La GRC s’est également introduite par effraction dans les bureaux de la Nation dénée pour voler des documents et intimider le groupe lors d’une enquête publique sur le développement d’un pipeline dans la vallée du Mackenzie. Lorsque le juge présidant l’enquête s’est montré sympathique à la cause des Dénés, la GRC y a vu une conspiration. Dans un rapport interne, un officier de la GRC se demandait si le juge était « un instrument consentant ou simplement naïf » et s’il existait « des moyens à notre disposition pour discréditer » les non-Autochtones qui manifestaient de la sympathie envers la Nation dénée.

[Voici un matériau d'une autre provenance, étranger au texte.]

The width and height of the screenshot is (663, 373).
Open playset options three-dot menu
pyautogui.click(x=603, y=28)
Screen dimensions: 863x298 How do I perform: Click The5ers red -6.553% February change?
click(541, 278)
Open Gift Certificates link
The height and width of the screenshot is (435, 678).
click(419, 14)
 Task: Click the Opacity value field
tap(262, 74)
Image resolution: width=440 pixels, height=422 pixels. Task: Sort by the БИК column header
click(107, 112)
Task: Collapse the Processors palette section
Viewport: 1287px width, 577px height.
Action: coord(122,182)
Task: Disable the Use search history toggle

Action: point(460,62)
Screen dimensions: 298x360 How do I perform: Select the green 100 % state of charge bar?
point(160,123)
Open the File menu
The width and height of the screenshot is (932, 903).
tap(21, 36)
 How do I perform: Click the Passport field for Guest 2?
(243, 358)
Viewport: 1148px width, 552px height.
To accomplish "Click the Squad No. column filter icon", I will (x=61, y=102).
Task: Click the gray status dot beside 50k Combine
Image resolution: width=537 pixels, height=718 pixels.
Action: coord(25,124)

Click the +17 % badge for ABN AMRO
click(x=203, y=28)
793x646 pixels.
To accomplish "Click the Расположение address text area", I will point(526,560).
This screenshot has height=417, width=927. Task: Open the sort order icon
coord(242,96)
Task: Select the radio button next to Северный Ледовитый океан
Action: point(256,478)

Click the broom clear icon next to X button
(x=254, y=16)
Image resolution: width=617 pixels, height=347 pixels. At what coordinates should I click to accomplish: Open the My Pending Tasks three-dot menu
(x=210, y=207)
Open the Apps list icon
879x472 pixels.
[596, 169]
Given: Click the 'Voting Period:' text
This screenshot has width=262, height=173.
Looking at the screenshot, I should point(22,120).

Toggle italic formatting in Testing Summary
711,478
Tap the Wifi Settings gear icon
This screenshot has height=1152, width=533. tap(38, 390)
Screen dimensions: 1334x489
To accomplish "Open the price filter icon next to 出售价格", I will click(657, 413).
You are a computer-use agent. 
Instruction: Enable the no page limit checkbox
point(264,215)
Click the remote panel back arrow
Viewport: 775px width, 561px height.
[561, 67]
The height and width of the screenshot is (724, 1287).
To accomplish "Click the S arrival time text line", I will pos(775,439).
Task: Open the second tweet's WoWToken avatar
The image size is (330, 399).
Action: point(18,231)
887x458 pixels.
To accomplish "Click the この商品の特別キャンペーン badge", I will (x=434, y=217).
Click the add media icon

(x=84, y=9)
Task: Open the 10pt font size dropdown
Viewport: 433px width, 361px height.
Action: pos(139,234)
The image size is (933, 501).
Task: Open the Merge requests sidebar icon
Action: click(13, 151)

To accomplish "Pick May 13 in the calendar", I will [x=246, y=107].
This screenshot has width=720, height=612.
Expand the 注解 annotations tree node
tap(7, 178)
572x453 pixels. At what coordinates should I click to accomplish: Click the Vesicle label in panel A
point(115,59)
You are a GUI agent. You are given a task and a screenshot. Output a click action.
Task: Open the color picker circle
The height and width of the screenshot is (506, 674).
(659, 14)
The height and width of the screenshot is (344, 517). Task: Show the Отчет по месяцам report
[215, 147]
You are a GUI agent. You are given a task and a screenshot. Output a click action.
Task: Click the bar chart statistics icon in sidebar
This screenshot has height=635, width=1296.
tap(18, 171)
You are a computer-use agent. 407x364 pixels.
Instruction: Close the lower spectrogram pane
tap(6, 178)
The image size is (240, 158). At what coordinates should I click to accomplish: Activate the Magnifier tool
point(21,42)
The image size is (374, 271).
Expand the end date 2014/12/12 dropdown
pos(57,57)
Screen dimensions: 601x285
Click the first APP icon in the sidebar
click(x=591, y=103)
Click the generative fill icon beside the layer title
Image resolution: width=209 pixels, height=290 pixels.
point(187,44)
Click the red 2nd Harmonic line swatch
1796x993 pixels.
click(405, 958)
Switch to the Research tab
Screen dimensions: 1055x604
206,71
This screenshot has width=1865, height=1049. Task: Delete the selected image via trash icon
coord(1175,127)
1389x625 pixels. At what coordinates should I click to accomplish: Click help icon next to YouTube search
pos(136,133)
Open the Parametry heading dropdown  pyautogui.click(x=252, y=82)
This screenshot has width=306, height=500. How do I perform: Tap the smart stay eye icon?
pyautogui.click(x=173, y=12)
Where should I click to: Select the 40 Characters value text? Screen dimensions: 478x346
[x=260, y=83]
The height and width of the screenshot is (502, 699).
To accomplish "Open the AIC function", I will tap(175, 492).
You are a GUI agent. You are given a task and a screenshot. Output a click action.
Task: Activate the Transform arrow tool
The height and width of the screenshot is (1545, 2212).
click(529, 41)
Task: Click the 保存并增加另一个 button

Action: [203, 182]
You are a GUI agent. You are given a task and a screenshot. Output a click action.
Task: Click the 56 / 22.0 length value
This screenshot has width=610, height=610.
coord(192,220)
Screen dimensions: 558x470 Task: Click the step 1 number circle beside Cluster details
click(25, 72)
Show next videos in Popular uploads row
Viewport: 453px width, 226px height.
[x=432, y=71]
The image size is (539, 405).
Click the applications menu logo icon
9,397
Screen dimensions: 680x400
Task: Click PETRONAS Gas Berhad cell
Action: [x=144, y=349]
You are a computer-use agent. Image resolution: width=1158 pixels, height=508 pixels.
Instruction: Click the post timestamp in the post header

Les dossiers regorgent de preuves de bévues, de racisme et de tactiques idiotes et intrusives, appliquées contre des dizaines de communautés et d’individus autochtones. La GRC a tenté d’utiliser d’autres techniques inspirées du COINTELPRO pour semer la division et la paranoïa chez les militants. Ces tentatives ont toutefois largement échoué, et n’ont abouti qu’au harcèlement insensé et à la répression criminelle d’Autochtones.

Cette paranoïa reflète l’anxiété de la classe dirigeante canadienne de l’époque. Le capitalisme canadien des années 1970 faisait face à une crise pétrolière mondiale ainsi qu’à la menace d’une crise constitutionnelle découlant de la lutte pour l’autodétermination Québécois et des Autochtones. Dans ce contexte, l’État a cherché à réprimer tout ce qui pouvait entraver les profits liés à l’énergie ou fragiliser davantage une confédération déjà chancelante.

En 1977, le gouvernement fédéral a mis sur pied la Commission McDonald – une enquête sur ce qu’il a qualifié d’« agissements répréhensibles » de la GRC, se concentrant particulièrement sur le harcèlement de la gauche québécoise et révélant un certain nombre de tactiques criminelles employées par le Service de sécurité. Bien que cela ait mené à la dissolution du Service de sécurité, ce ne fut pas la fin du Programme sur l’extrémisme autochtone, ni de la guerre menée par l’État canadien contre les Autochtones.

Avec la création du Service canadien du renseignement de sécurité (SCRS) en 1984, le Programme sur l’extrémisme autochtone s’est trouvé un nouveau foyer. En collaboration avec la police montée, le SCRS a poursuivi le programme jusque dans les années 1990. Plus récemment, ils ont abandonné l’ancienne appellation, mais la surveillance systématique des groupes autochtones et les assauts militarisés contre les manifestations et les blocages se poursuivent. La campagne de plusieurs années contre les défenseurs du territoire Wet’suwet’en a d’ailleurs donné lieu à de violentes interventions armées ainsi qu’à une surveillance intrusive.

Tant que le capitalisme canadien existera, l’État demeurera méfiant à l’égard des peuples autochtones. Leurs terres et leurs droits constituent un obstacle aux profits des barons du pétrole et des banquiers – et l’État, en dernière analyse, n’est qu’un instrument entre les mains de ces derniers.Le capitalisme canadien étant désormais dans l’eau chaude, le gouvernement du premier ministre Mark Carney a clairement indiqué qu’il souhaitait accélérer les grands projets et qu’il était prêt à contourner la réglementation environnementale. Les libéraux ont également augmenté récemment le budget de la GRC. Il est évident que l’État canadien s’apprête à utiliser tous les moyens à sa disposition pour écraser ceux qui se dressent sur son chemin. Les peuples autochtones risquent de se retrouver une fois de plus dans la ligne de mire de l’État. Ce qu’il faut plus que jamais, c’est un mouvement uni et combatif de la classe ouvrière, des opprimés et des communautés autochtones pour renverser ce système pourri. Lorsqu’un tel mouvement émergera, aucun espionnage, aucune infiltration ni aucun harcèlement ne pourra l’arrêter.